ProtRL allows you to:

Based on the GRPO implementation in Hugging Face’s TRL library, we have extended the trainer to support:

  1. Passing custom datasets at each iteration
  2. Weighted variant of DPO (not available in the standard Hugging Face trainer)

Quickstart Example

from src.utils import *
from src.pLM_weigtedDPO import weighted_DPO
from src.pLM_GRPO import pLM_GRPOTrainer
from trl import GRPOConfig, GRPOTrainer

training_args = GRPOConfig(output_dir="ZymCTRL-wDPO", logging_steps=10)
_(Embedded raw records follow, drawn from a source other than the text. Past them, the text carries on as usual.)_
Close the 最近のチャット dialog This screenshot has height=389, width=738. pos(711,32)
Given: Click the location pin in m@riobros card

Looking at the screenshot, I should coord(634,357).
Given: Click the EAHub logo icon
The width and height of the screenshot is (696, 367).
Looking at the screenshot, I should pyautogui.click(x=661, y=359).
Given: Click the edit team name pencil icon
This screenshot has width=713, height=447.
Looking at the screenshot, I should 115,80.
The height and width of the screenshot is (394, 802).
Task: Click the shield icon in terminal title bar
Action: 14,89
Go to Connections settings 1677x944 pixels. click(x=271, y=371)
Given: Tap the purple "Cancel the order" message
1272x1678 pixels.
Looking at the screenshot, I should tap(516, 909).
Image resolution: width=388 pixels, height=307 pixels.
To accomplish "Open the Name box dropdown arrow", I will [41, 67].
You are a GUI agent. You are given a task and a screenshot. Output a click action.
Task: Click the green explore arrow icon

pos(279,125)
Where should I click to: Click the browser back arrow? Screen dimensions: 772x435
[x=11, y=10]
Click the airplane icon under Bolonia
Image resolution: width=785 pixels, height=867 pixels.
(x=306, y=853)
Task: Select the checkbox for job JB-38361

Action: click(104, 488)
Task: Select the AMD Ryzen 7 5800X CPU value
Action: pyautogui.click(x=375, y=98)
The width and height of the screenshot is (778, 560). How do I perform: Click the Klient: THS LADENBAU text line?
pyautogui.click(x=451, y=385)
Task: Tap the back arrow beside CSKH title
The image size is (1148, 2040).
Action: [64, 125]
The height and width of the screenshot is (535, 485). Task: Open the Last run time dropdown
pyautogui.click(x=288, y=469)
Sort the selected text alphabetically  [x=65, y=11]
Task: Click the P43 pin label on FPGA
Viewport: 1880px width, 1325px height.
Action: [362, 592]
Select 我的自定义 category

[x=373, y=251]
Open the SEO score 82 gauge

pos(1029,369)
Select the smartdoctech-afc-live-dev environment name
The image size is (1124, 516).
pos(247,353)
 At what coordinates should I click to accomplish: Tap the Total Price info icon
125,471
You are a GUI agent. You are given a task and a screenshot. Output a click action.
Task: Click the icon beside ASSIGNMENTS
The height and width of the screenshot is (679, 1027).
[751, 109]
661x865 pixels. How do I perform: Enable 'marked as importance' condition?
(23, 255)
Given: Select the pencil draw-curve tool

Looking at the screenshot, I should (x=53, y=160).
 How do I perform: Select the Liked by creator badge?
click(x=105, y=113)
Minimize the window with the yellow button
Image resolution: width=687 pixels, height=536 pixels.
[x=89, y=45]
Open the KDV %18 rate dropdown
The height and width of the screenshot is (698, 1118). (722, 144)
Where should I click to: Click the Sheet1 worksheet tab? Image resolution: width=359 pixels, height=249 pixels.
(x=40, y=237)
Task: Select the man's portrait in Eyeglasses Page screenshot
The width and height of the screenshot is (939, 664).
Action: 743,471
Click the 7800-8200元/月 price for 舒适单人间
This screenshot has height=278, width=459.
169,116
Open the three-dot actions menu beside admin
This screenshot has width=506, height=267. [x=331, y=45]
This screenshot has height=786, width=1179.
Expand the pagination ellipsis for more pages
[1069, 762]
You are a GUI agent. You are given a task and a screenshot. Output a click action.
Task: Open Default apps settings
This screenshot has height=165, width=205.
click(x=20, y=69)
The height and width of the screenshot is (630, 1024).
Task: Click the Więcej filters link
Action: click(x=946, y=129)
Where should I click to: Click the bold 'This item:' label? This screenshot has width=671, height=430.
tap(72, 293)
trainer = pLM_wDPOTrainer( #pLM_rDPOTrainer, pLM_GRPOTrainer
    model= "AI4PD/ZymCTRL",
    reward_funcs=reward_len,
    args=training_args,
    train_dataset = train_dataset,
    eval_dataset = eval_dataset,
    processing_class=tokenizer,
)

trainer.train()

Usage

Trainer accepts the datasets in a HF standard format, for example:

{"prompt": "The sky is", "completion": " blue.", "advantage":10}

Offline training

Use train_exp.py, which expects a CSV file with columns:

  • prompt: prompt if any (in case of conditional generation)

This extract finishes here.